Il fiume di tutti i fiumi

Marzio G. Mian, Tevere controcorrente, Neri Pozza, pp. 288, euro 14,50 stampa, euro 7,99 epub

Leggendo Tevere controcorrente ci si ritrova in una solennità storica quasi metafisica: i simboli sono tanti, lucidi e pimpanti nel corso dei millenni, ma è sui terreni intorno alla foce di questo fiume che le spallate della Storia si fanno forti e sottolineano celebrità e marcescenze, furori e fetori, resti inorganici e angosciose carcasse. Marzio G. Mian esplora tutto quanto come se si aggirasse in regioni esotiche: nelle rovine della modernità in cui si trova a vivere estrae i documenti più intensi delle civiltà (e inciviltà) che si sono succedute.

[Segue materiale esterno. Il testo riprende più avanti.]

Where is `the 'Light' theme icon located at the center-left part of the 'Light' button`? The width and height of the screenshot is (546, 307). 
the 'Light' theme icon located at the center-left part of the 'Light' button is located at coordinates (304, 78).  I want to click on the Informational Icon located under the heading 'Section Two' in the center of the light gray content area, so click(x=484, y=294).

A Ostia, che si alza e si abbassa rincorrendo i movimenti tettonici e la serie degli interventi umani, secondo alcuni il “culo di Roma”, tante sono le storie politiche e geografiche e alla fine si capisce tutto: ecco perché Tevere controcorrente è una vera e propria macchina del tempo capace di svelare filmicamente vite, capricci, terremoti, uccisioni, delinquenze e santità (poche) di cui il bacino del Mediterraneo è intriso. Lì Pasolini viaggia ancora dentro il suo destino, e forse pochi posti al mondo sono in grado di rivestirsi col proprio lutto, tra vergogna e vanità, come i terreni impestati che videro Enea sbarcare. Gli eroi e i bastardi sono sempre stati affascinati dalle acque giallognole del Tevere, e ci si sorprende come tanti siano lì giunti dalla notte delle epoche e come ancora oggi si possa rintracciare lo sfoggio dei traffici e dei saccheggi ai piedi dei famigerati Colli, con tutte le monolitiche morti all’ombra di templi e baracche.

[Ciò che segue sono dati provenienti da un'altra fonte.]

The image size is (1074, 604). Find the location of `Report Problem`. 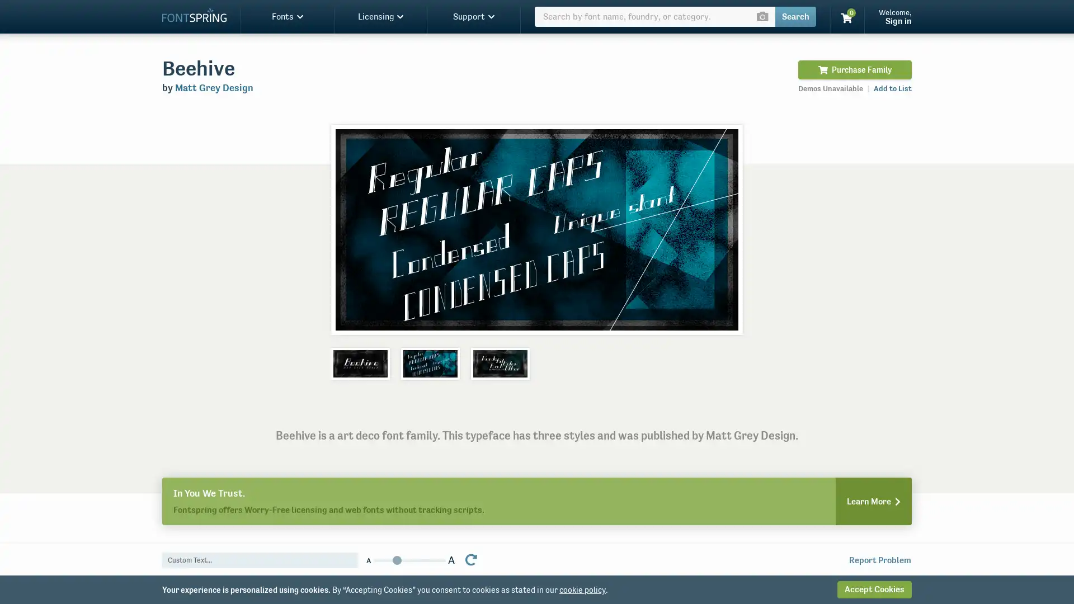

Da Enea a Mussolini, Mian delinea un’impressionante retrospettiva, si fa intermediario di atti oscuri con vaghe tendenze ai molteplici surrealismi italici. La grande Storia da queste parti si riunisce come se tutto il mondo trovasse un ombelico irrinunciabile. Certo chi vagheggiava imperi e chi davvero li aveva costruiti hanno fatto del loro meglio perché il mondo si accorgesse di un teatro immagazzinato fra i continenti. E chi sbarca alla foce del Tevere? Il perdente di una guerra. E chi viaggia senza sbarcare, ma ottenebrandosi di piaceri egocentrici e carnali? Il vincitore, subdolo, di una guerra. Enea e Ulisse forse fondano le basi toponomastiche e politiche che stanno intorno al biondo Tevere.

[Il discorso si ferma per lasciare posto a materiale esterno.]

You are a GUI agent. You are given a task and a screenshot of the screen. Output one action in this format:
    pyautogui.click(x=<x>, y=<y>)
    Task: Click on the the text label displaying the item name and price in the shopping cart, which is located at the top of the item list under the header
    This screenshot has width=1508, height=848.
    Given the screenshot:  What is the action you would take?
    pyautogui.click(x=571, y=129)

Mian vede e esplora, si fa largo negli acquitrini della storia, dalle coste tirreniche alle sorgenti in Romagna, e il viaggio s’intride di una miriade di personaggi: scrittori famosi e sconosciuti, donne di dubbia fama, potenti e miserabili, bellezze e sventure, in una serie di epopee unica al mondo. La stessa geografia ne risente, e gli animali non vedono di buon occhio gli strafalcioni dei decadenti colleghi umani. Forse torneranno molteplici branchi di lupi a fare giustizia. Già ora i gabbiani sono diventati predatori notturni. Probabilmente la storia con la esse maiuscola s’attorciglierà facendo il botto. Gli antenati sono i protagonisti di questo libro sorprendente, con tutta la corte delle comparse che, come in un film del Fellini romano, si ammucchiano e si disperdono in mezzo ai flussi fluviali, tra malarie e risanamenti più reclamistici che architettonici. Gli antenati fanno meno paura di coloro che oggi incontra l’autore artigliando scarpate e montagnole di dubbia sostanza, tutto perché alla fine i suoi occhi si riempiono di pietà e, bisogna dirlo, di una bella dose di disprezzo per la cloaca che nitidamente si staglia proprio lì davanti. Uno spettacolo lungo le sponde dei millenni, filmato da chi non è distratto come ai tempi d’oro del cortometraggio italico.